--- START OF Page ---

For the security impact of the network, it is necessary to satisfy Equation (4) power system node voltage and branch power constraints and Equation (5) natural gas network node pressure and pipeline flow constraints:

$$\{\begin{array}{c}{V}_i^{\min }\le V_i\le V_i^{\max },i\in N_e\\ S_i^{\min }\le S_i\le S_i^{\max },i\in B_e\end{array}$$

(6)

in which $V_i$ is the voltage amplitude of node i of the power system, $S_i$ is the branch power of node i, $B_e$ is the branch set of power system. $V_i^{\max }$, $V_i^{\min }$, $S_i^{\max }$ and $S_i^{\min }$ are the maximum and minimum voltage amplitude of node i and the maximum and minimum branch power:

$$\{\begin{array}{c}{T}_i^{\min }\le T_i\le T_i^{\max },i\in N_g\\ F_i^{\min }\le F_i\le F_i^{\max },i\in B_g\end{array}$$

(7)

in which $T_i$ is the pressure of natural gas network node i, $F_i$ is the pipeline flow of node i, $N_g^{}$ and $B_g^{}$ are natural gas pipeline network nodes and branch sets, respectively. $T_{\mathrm{i}}^{\max }$, $T_{\mathrm{i}}^{\min }$, $F_{\mathrm{i}}^{\max }$ and $F_{\mathrm{i}}^{\min }$ are the maximum and minimum value of node pressure and the maximum and minimum value of pipeline flow in natural gas pipeline network, respectively.

--- END OF Page ---
--- START OF Raw data ---

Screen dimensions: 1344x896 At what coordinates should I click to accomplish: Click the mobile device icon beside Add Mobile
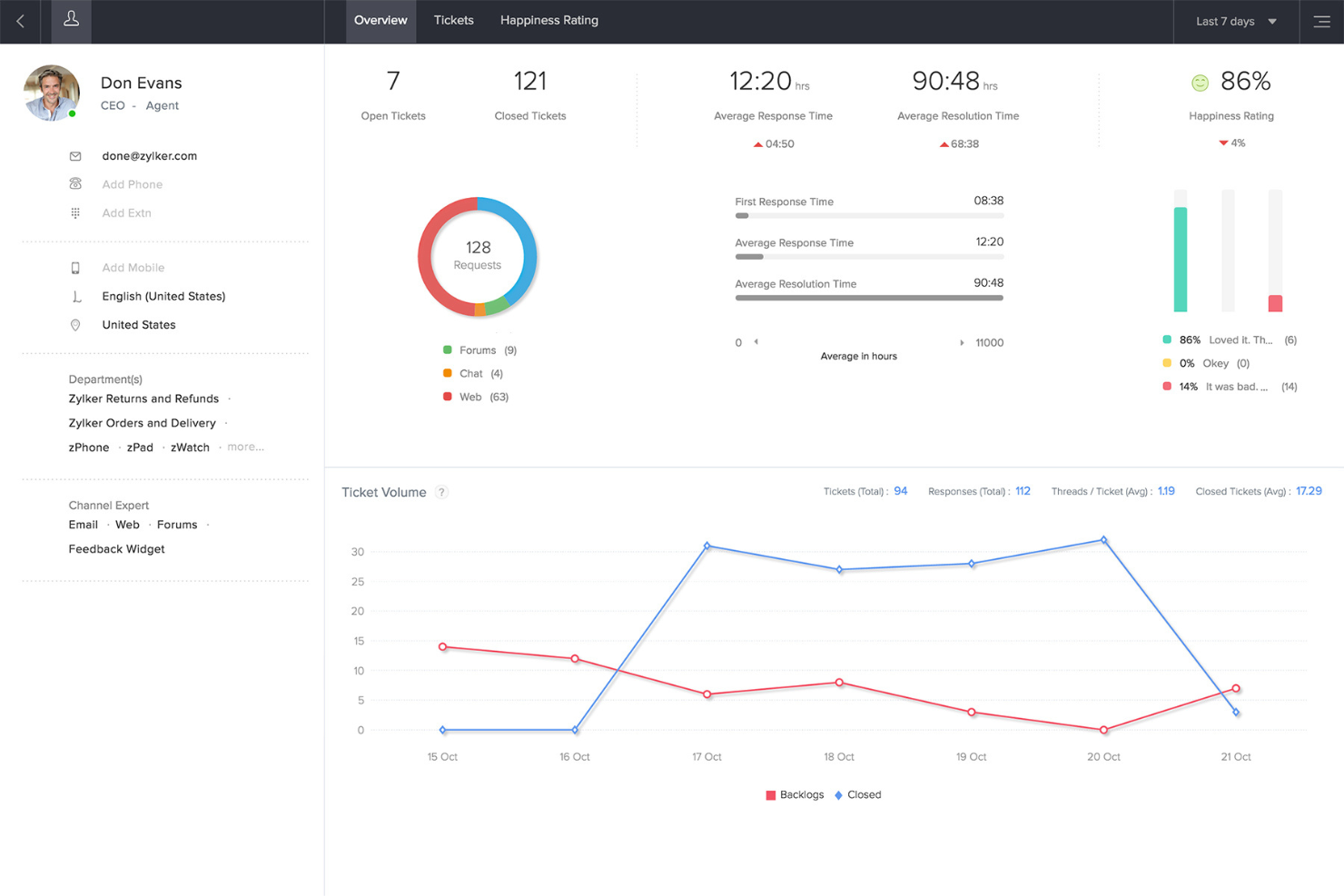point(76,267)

--- END OF Raw data ---

● **Task requirements**
Reproduce the entire text on power and gas network constraints word for word. The data here has no connection to the text.

● **Correct response**
For the security impact of the network, it is necessary to satisfy Equation (4) power system node voltage and branch power constraints and Equation (5) natural gas network node pressure and pipeline flow constraints:

$$\{\begin{array}{c}{V}_i^{\min }\le V_i\le V_i^{\max },i\in N_e\\ S_i^{\min }\le S_i\le S_i^{\max },i\in B_e\end{array}$$

(6)

in which $V_i$ is the voltage amplitude of node i of the power system, $S_i$ is the branch power of node i, $B_e$ is the branch set of power system. $V_i^{\max }$, $V_i^{\min }$, $S_i^{\max }$ and $S_i^{\min }$ are the maximum and minimum voltage amplitude of node i and the maximum and minimum branch power:

$$\{\begin{array}{c}{T}_i^{\min }\le T_i\le T_i^{\max },i\in N_g\\ F_i^{\min }\le F_i\le F_i^{\max },i\in B_g\end{array}$$

(7)

in which $T_i$ is the pressure of natural gas network node i, $F_i$ is the pipeline flow of node i, $N_g^{}$ and $B_g^{}$ are natural gas pipeline network nodes and branch sets, respectively. $T_{\mathrm{i}}^{\max }$, $T_{\mathrm{i}}^{\min }$, $F_{\mathrm{i}}^{\max }$ and $F_{\mathrm{i}}^{\min }$ are the maximum and minimum value of node pressure and the maximum and minimum value of pipeline flow in natural gas pipeline network, respectively.